**Task requirements**
Could you write out, unchanged, every row from the one containing "This screenshot has height=1080, width=1920. What are" down to the one containing "(897, 324)."?

**Information given**
------

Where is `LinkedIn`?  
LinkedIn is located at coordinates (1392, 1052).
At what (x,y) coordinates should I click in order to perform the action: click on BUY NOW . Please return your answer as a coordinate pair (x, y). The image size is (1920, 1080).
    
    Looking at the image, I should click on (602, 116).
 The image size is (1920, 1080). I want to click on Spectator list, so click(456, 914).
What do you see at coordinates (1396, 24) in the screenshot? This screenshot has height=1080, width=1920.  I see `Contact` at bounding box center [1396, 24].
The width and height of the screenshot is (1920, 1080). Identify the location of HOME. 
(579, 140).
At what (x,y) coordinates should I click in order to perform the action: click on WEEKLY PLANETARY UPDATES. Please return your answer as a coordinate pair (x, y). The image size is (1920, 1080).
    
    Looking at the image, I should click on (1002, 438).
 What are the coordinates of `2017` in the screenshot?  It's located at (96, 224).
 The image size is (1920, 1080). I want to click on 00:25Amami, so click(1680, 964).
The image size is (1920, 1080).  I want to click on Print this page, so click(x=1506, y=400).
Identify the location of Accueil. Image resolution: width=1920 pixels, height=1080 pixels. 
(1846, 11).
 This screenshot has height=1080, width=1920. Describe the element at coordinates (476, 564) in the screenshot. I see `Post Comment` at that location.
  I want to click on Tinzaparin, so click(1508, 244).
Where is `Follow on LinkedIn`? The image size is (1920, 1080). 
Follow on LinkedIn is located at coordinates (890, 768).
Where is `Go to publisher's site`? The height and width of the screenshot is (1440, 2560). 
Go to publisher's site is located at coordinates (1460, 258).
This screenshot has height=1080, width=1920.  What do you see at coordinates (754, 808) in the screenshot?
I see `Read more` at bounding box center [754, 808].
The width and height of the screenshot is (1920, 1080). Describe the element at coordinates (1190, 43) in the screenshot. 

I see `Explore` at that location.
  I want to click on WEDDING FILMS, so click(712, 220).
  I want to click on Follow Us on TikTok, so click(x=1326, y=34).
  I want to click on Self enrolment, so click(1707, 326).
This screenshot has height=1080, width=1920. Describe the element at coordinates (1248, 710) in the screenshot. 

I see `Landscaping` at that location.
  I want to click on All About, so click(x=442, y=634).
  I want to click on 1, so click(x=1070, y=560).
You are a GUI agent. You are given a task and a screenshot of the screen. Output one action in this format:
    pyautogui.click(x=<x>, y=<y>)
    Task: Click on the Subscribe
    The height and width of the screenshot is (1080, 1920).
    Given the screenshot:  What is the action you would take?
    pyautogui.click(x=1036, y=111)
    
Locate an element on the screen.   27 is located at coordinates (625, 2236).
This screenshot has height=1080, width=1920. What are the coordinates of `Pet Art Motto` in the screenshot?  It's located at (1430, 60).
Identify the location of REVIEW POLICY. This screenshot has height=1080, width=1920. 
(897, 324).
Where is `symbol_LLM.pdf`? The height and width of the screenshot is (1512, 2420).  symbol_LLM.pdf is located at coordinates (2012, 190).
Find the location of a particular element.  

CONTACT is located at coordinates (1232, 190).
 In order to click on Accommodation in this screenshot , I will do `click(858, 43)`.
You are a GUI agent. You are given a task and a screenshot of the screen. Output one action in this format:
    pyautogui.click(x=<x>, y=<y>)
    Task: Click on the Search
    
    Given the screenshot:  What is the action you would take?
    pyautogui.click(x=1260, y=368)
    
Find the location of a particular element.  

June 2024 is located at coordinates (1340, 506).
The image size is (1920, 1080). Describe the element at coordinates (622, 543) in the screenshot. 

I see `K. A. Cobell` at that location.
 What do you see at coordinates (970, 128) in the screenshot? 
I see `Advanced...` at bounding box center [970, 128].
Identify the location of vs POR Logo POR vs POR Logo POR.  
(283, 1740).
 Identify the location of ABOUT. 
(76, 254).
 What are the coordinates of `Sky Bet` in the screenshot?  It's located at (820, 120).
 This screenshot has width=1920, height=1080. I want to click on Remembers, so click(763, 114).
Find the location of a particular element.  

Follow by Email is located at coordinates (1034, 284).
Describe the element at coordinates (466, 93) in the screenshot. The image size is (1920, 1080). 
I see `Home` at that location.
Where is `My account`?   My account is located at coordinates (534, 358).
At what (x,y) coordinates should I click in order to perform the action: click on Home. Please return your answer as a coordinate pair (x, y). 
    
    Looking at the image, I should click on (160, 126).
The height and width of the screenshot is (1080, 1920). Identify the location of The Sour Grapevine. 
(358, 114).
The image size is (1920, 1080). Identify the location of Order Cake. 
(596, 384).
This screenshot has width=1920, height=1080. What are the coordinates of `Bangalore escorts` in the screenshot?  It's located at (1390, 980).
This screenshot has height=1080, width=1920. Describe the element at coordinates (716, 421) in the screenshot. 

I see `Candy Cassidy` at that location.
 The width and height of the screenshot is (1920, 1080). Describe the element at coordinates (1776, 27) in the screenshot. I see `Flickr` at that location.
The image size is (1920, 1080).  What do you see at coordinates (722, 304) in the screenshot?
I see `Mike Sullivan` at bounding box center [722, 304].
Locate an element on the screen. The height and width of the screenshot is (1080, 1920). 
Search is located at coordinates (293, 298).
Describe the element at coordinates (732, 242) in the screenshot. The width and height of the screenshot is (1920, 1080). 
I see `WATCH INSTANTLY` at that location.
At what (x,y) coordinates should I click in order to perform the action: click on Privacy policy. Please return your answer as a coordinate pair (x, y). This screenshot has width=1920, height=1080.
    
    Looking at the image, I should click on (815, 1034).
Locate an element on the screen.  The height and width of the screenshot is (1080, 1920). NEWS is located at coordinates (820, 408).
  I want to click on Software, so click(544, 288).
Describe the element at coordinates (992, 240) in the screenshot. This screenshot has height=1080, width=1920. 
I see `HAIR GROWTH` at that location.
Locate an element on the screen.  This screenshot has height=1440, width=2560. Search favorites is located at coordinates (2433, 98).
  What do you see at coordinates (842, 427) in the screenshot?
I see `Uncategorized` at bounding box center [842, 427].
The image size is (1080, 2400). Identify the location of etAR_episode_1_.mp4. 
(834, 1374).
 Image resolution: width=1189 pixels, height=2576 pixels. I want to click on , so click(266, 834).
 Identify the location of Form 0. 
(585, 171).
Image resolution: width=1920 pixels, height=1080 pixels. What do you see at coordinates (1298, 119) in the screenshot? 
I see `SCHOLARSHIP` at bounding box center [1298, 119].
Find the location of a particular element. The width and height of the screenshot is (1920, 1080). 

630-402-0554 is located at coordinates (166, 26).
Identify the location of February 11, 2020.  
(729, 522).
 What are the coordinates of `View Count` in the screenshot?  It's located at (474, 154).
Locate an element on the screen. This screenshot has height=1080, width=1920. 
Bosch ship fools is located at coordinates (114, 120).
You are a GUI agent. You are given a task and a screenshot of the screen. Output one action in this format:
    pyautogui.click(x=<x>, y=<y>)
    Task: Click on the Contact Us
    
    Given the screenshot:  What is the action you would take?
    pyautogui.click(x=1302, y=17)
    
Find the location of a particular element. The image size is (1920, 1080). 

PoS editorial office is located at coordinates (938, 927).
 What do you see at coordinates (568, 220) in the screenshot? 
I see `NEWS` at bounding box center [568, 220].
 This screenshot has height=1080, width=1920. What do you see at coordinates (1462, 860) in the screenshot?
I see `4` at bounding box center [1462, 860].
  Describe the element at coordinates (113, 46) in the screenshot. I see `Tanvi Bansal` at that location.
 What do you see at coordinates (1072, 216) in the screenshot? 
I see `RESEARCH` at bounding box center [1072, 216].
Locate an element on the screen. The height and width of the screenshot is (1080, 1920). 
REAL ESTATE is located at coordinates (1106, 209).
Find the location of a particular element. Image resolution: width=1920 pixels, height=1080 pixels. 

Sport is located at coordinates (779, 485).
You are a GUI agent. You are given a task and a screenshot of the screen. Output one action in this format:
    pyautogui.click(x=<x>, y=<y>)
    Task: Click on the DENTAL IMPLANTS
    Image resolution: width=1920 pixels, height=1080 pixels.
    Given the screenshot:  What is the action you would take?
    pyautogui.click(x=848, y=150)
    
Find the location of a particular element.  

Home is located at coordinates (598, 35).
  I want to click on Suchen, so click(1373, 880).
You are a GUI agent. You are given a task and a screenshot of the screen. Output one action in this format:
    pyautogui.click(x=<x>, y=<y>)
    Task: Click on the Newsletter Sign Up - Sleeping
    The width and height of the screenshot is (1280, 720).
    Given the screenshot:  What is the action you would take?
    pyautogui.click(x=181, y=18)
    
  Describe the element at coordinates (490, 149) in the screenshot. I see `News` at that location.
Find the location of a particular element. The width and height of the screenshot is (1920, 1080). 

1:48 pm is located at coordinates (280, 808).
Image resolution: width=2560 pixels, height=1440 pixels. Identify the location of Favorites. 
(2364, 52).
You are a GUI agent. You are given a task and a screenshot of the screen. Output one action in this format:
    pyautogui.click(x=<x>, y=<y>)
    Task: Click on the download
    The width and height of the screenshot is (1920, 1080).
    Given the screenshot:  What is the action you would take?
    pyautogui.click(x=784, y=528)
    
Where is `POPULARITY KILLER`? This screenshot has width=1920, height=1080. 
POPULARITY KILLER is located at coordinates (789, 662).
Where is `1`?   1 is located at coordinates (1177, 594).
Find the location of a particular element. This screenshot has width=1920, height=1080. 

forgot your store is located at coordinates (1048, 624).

------

**Complete answer**
This screenshot has height=1080, width=1920. What are the coordinates of `Pet Art Motto` in the screenshot?  It's located at (1430, 60).
Identify the location of REVIEW POLICY. This screenshot has height=1080, width=1920. 
(897, 324).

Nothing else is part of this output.